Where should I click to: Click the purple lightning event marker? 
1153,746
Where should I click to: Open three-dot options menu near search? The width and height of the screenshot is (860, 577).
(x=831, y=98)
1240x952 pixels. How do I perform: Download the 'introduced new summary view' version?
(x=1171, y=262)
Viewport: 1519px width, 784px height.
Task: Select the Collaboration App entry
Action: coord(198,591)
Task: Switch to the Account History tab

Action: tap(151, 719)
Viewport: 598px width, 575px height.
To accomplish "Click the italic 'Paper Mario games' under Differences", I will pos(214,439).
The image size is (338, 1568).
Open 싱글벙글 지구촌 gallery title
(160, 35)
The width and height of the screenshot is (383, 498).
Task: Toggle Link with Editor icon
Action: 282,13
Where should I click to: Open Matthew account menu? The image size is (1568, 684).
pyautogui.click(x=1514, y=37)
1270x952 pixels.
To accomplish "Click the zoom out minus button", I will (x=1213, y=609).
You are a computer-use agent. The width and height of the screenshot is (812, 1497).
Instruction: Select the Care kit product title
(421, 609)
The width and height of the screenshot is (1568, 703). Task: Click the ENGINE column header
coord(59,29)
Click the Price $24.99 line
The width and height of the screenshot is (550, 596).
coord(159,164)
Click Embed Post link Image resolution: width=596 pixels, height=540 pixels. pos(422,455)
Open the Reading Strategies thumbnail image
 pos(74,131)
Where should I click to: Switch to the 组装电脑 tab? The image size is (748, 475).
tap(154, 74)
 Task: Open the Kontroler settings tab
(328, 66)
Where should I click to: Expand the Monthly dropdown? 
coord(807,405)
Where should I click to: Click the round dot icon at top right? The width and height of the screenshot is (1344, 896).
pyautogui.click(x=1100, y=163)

◆ TASK DIRECTIONS ◆
Each entry must be printed again exactly as given.

◆ RESPONSE TO THIS EXERCISE ◆
Where should I click to: Click the purple lightning event marker? 
1153,746
Where should I click to: Open three-dot options menu near search? The width and height of the screenshot is (860, 577).
(x=831, y=98)
1240x952 pixels. How do I perform: Download the 'introduced new summary view' version?
(x=1171, y=262)
Viewport: 1519px width, 784px height.
Task: Select the Collaboration App entry
Action: coord(198,591)
Task: Switch to the Account History tab

Action: tap(151, 719)
Viewport: 598px width, 575px height.
To accomplish "Click the italic 'Paper Mario games' under Differences", I will pos(214,439).
The image size is (338, 1568).
Open 싱글벙글 지구촌 gallery title
(160, 35)
The width and height of the screenshot is (383, 498).
Task: Toggle Link with Editor icon
Action: 282,13
Where should I click to: Open Matthew account menu? The image size is (1568, 684).
pyautogui.click(x=1514, y=37)
1270x952 pixels.
To accomplish "Click the zoom out minus button", I will (x=1213, y=609).
You are a computer-use agent. The width and height of the screenshot is (812, 1497).
Instruction: Select the Care kit product title
(421, 609)
The width and height of the screenshot is (1568, 703). Task: Click the ENGINE column header
coord(59,29)
Click the Price $24.99 line
The width and height of the screenshot is (550, 596).
coord(159,164)
Click Embed Post link Image resolution: width=596 pixels, height=540 pixels. pos(422,455)
Open the Reading Strategies thumbnail image
 pos(74,131)
Where should I click to: Switch to the 组装电脑 tab? The image size is (748, 475).
tap(154, 74)
 Task: Open the Kontroler settings tab
(328, 66)
Where should I click to: Expand the Monthly dropdown? 
coord(807,405)
Where should I click to: Click the round dot icon at top right? The width and height of the screenshot is (1344, 896).
pyautogui.click(x=1100, y=163)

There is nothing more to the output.